Reproduce the portion of the entries that runs from their first line through the line containing "This screenshot has width=1200, height=927.", including both ends. Omit the images from your answer.

(Screen grounding entries)
* BEGIN *

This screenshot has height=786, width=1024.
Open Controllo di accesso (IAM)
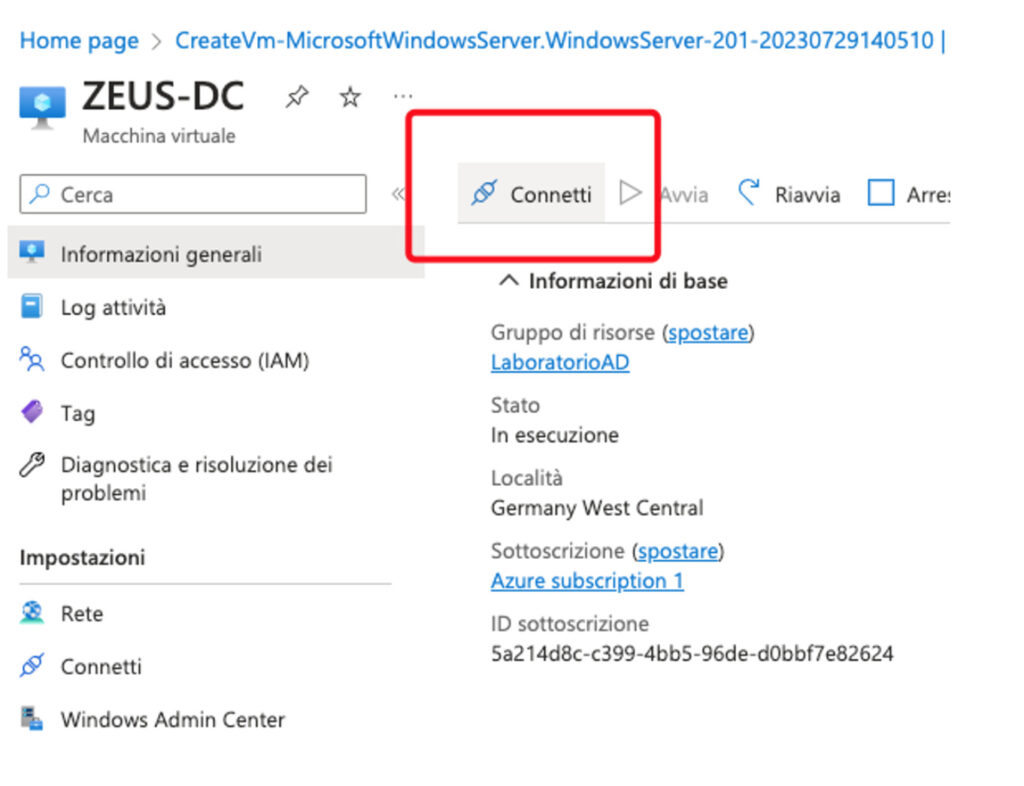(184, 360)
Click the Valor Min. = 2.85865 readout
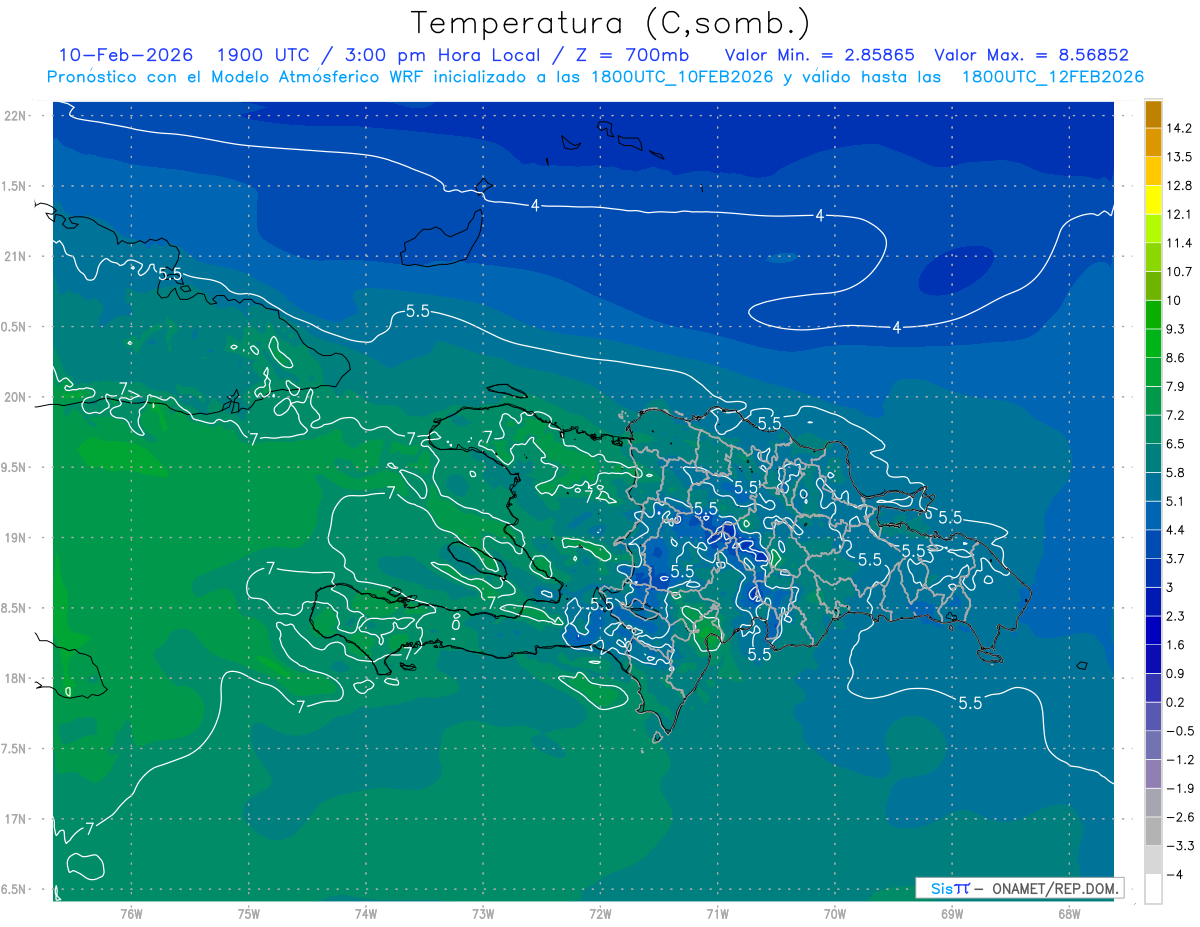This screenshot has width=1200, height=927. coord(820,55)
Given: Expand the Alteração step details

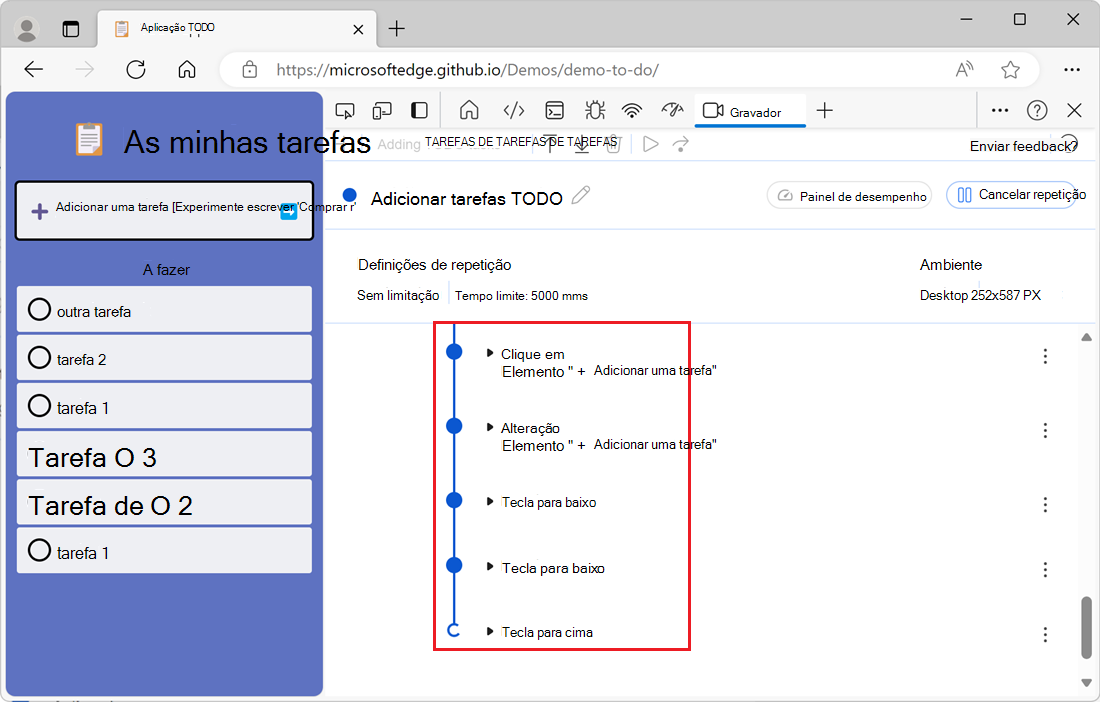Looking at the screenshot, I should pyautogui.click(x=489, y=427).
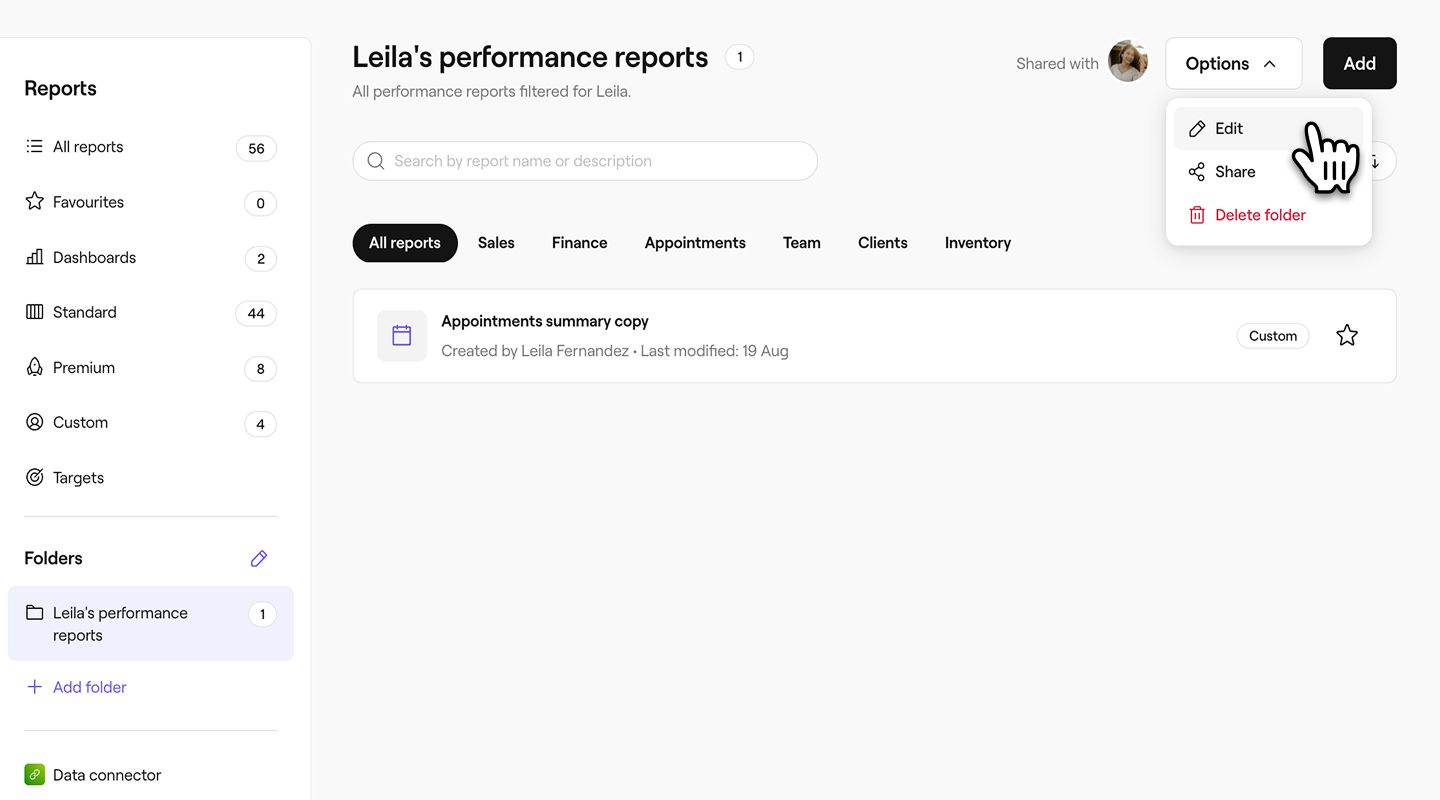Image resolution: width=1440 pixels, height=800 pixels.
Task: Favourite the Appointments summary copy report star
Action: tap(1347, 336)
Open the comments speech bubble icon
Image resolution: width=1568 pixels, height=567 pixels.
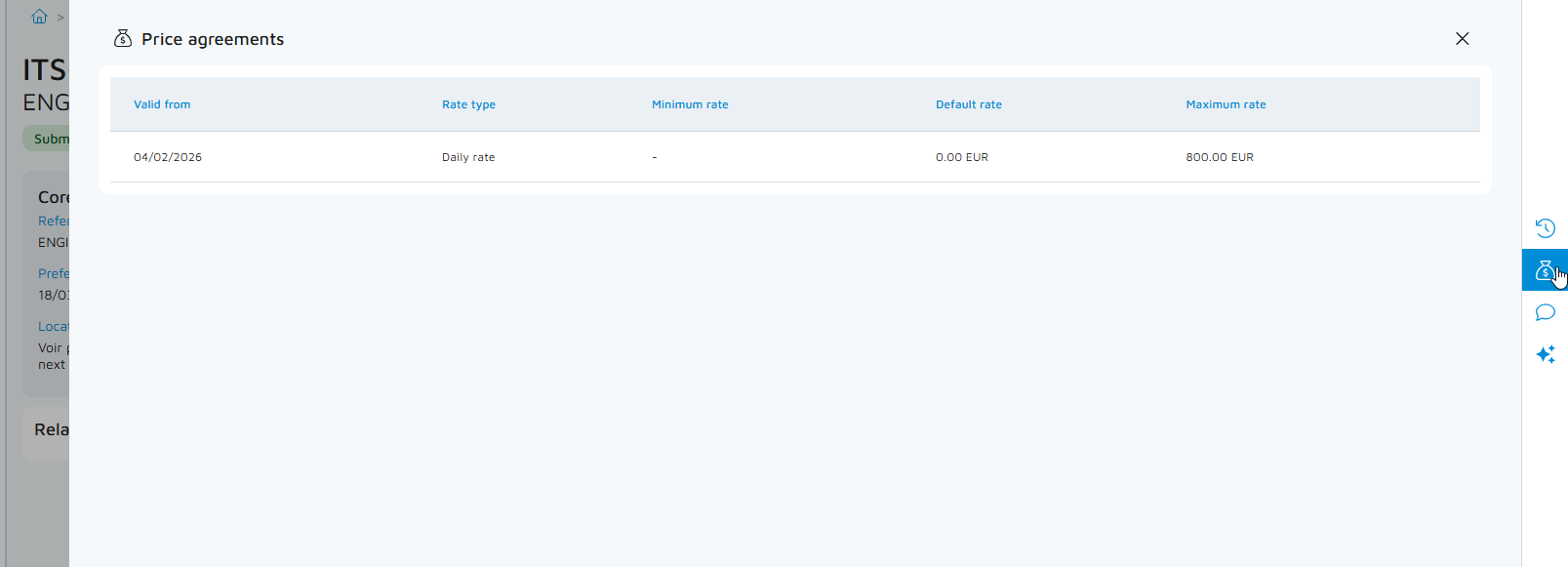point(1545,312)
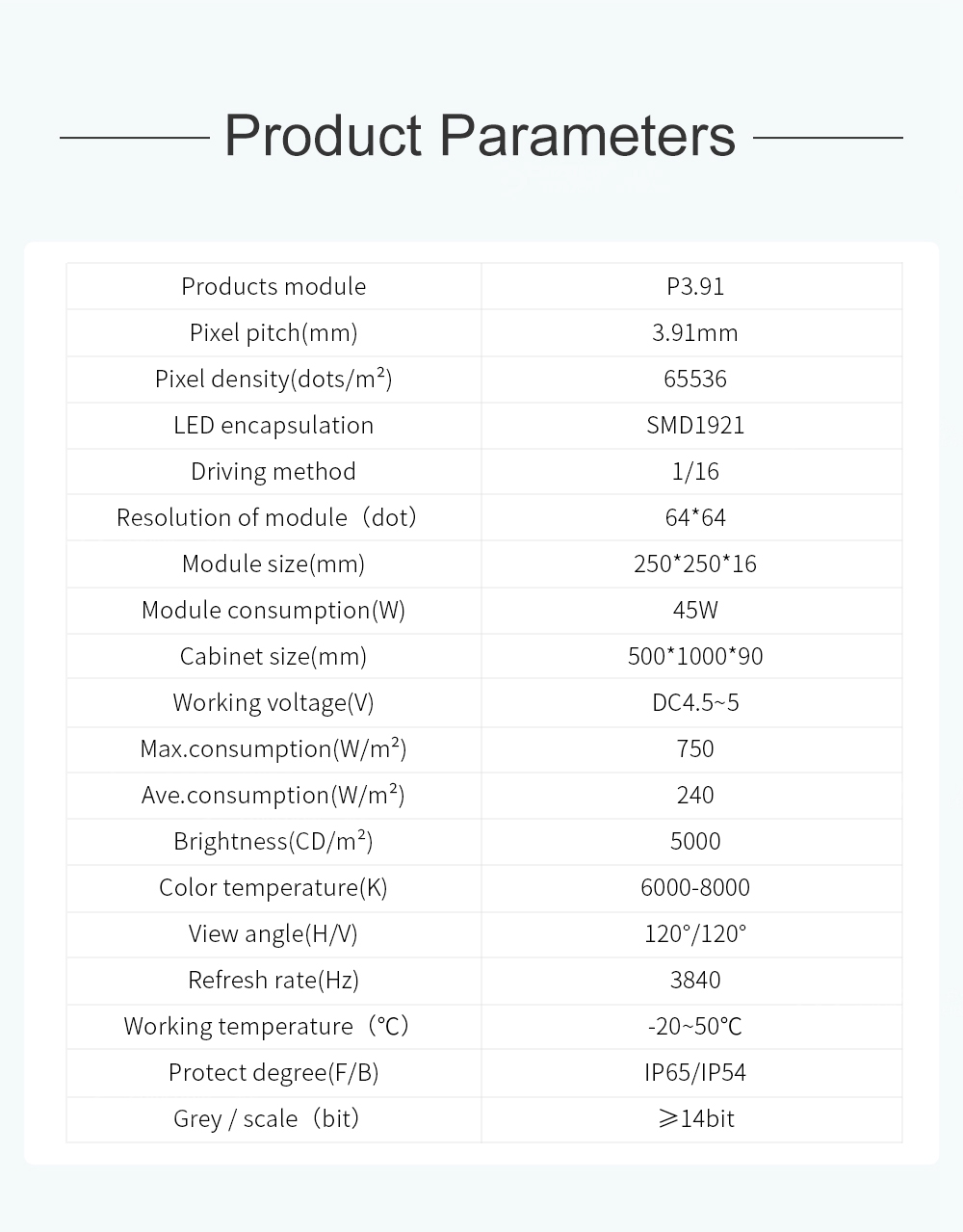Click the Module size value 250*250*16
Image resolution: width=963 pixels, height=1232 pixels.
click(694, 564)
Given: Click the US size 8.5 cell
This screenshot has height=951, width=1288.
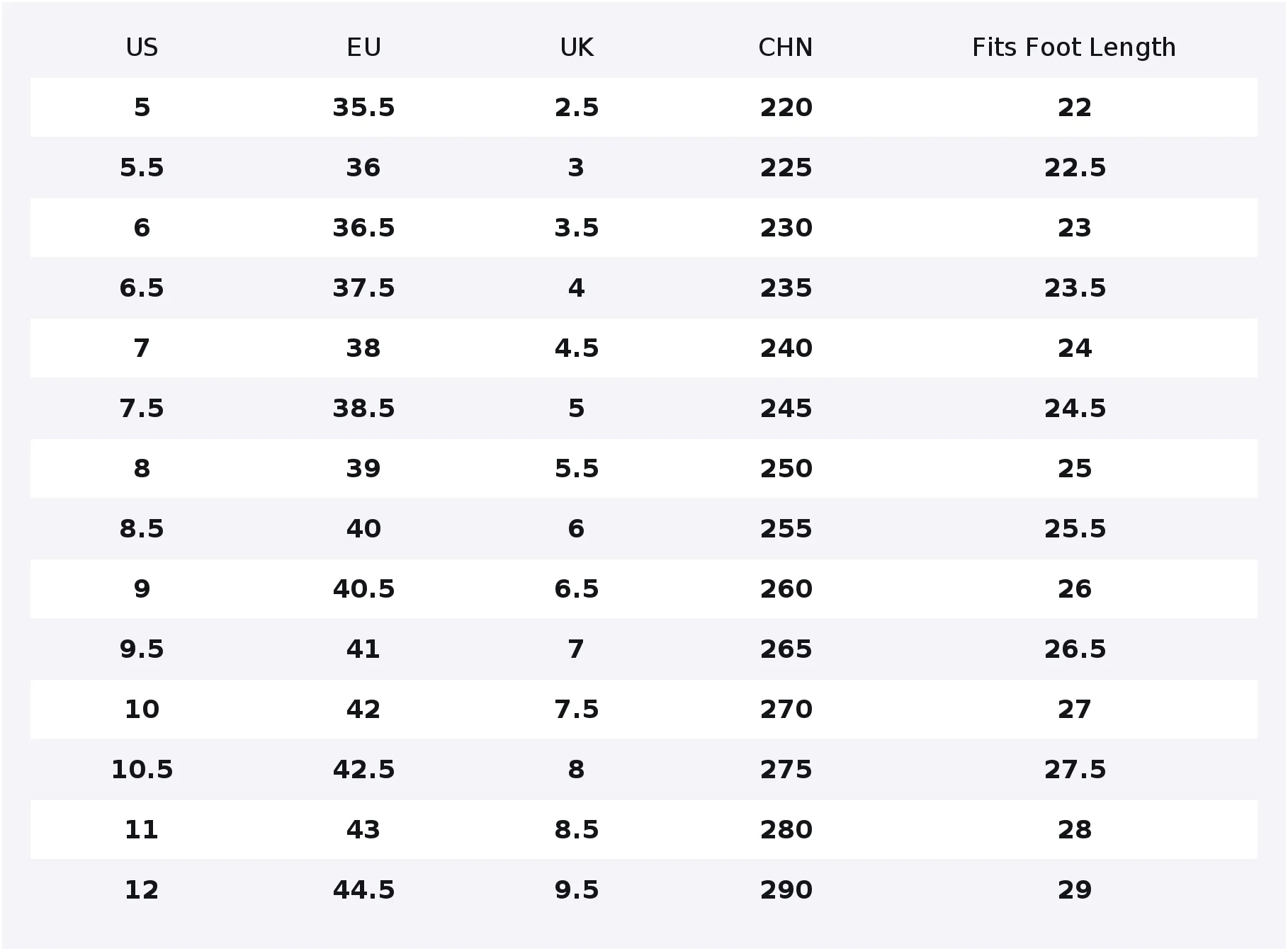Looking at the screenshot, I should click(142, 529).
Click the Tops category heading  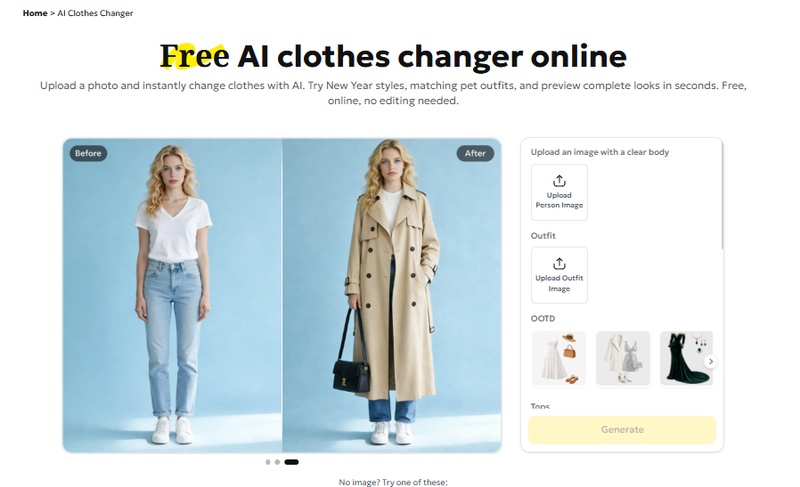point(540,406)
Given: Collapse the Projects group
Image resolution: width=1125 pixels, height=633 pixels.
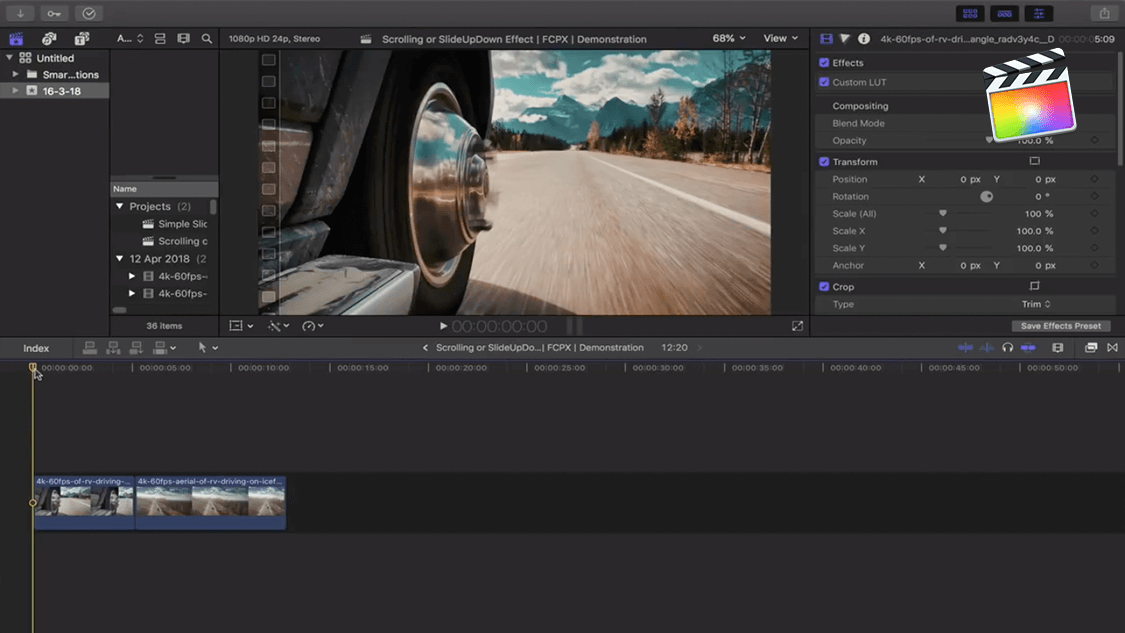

* END *

Exercise output
This screenshot has height=786, width=1024.
Open Controllo di accesso (IAM)
(184, 360)
Click the Valor Min. = 2.85865 readout
This screenshot has width=1200, height=927. coord(820,55)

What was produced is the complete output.